Extracted data entries
+---+
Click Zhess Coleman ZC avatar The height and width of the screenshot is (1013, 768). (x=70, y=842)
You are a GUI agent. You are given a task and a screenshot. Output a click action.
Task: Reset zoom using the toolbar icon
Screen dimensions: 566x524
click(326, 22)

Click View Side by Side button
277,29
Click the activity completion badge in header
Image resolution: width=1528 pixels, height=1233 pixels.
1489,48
+---+
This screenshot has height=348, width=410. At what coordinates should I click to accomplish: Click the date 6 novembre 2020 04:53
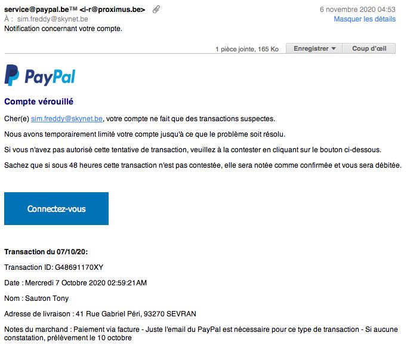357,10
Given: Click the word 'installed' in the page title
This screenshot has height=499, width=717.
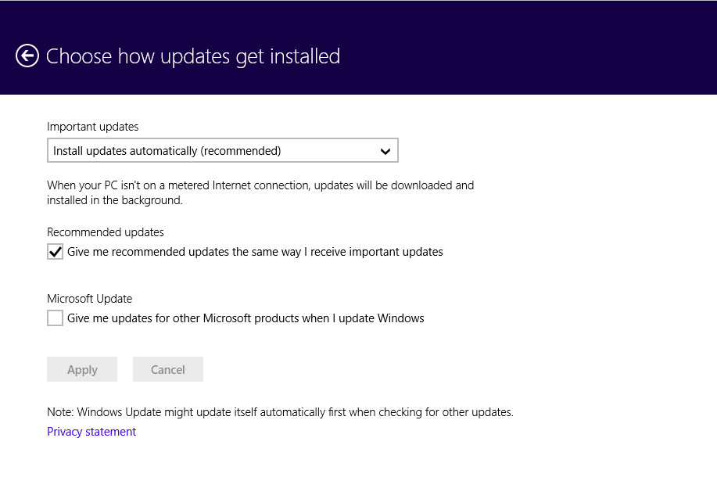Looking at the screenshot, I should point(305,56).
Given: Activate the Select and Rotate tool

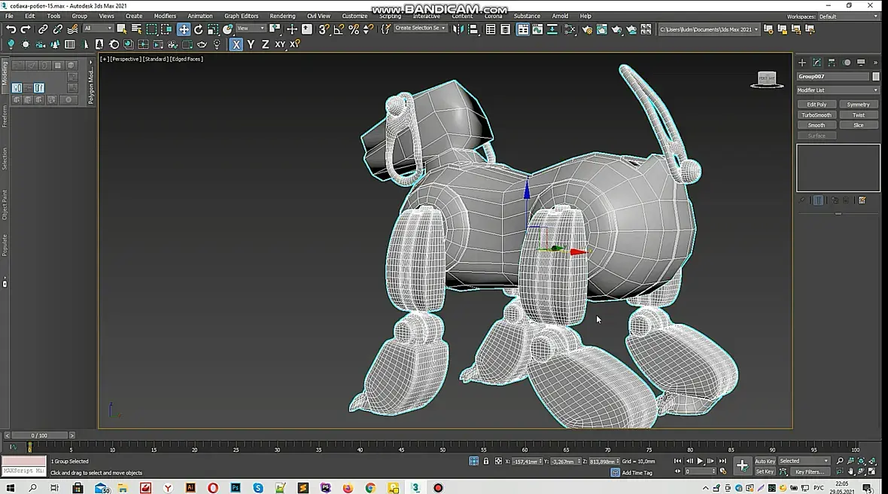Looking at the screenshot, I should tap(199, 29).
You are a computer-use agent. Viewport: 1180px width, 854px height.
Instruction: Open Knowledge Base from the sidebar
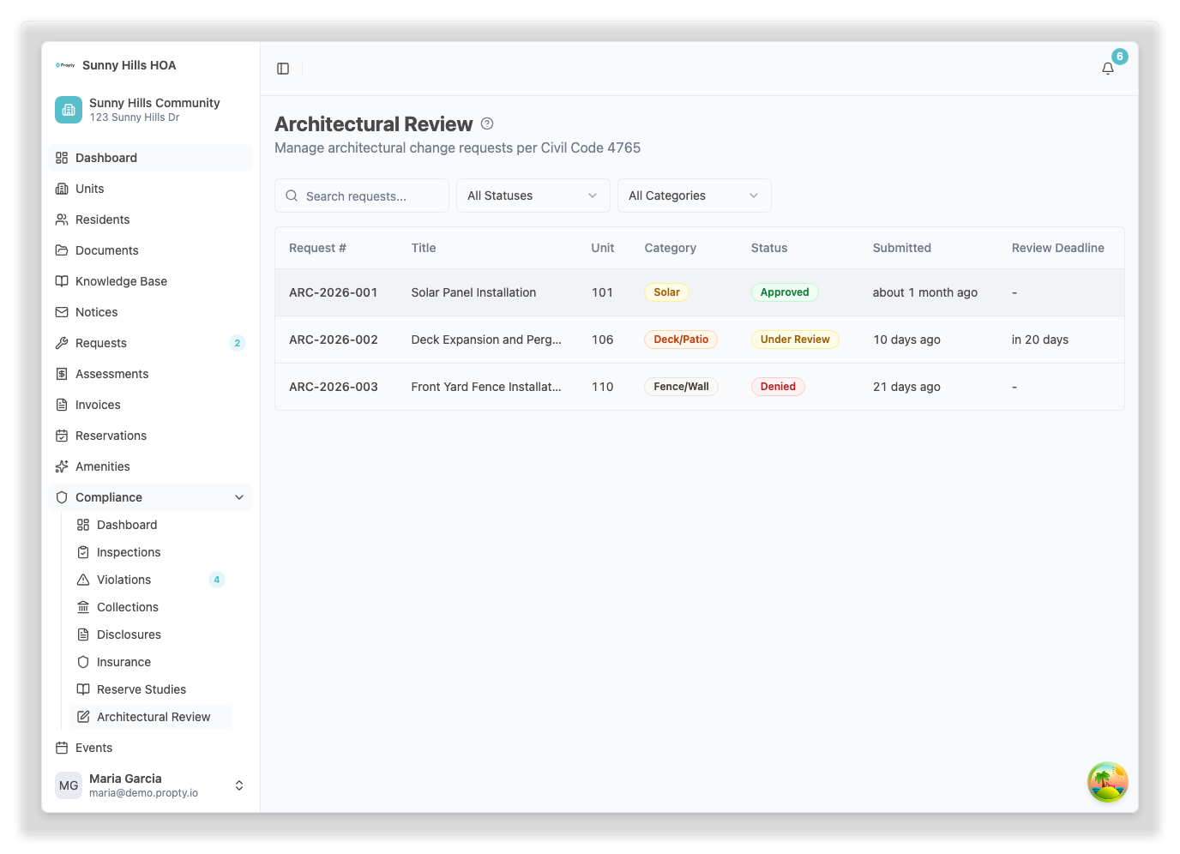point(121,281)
+---+
▶ [SET PROBLEM]: Reproduce the rows above, starting at the line that contains "This screenshot has height=348, width=410." and ending at the line that contains "point(121,281)", with both of those lines included. Leave the pictures out of your copy.

▶ [FINISHED ANSWER]:
This screenshot has height=348, width=410. At what coordinates should I click to accomplish: Click the date 6 novembre 2020 04:53
357,10
Given: Click the word 'installed' in the page title
This screenshot has height=499, width=717.
Looking at the screenshot, I should point(305,56).
Given: Activate the Select and Rotate tool

Looking at the screenshot, I should tap(199, 29).
You are a computer-use agent. Viewport: 1180px width, 854px height.
Instruction: Open Knowledge Base from the sidebar
point(121,281)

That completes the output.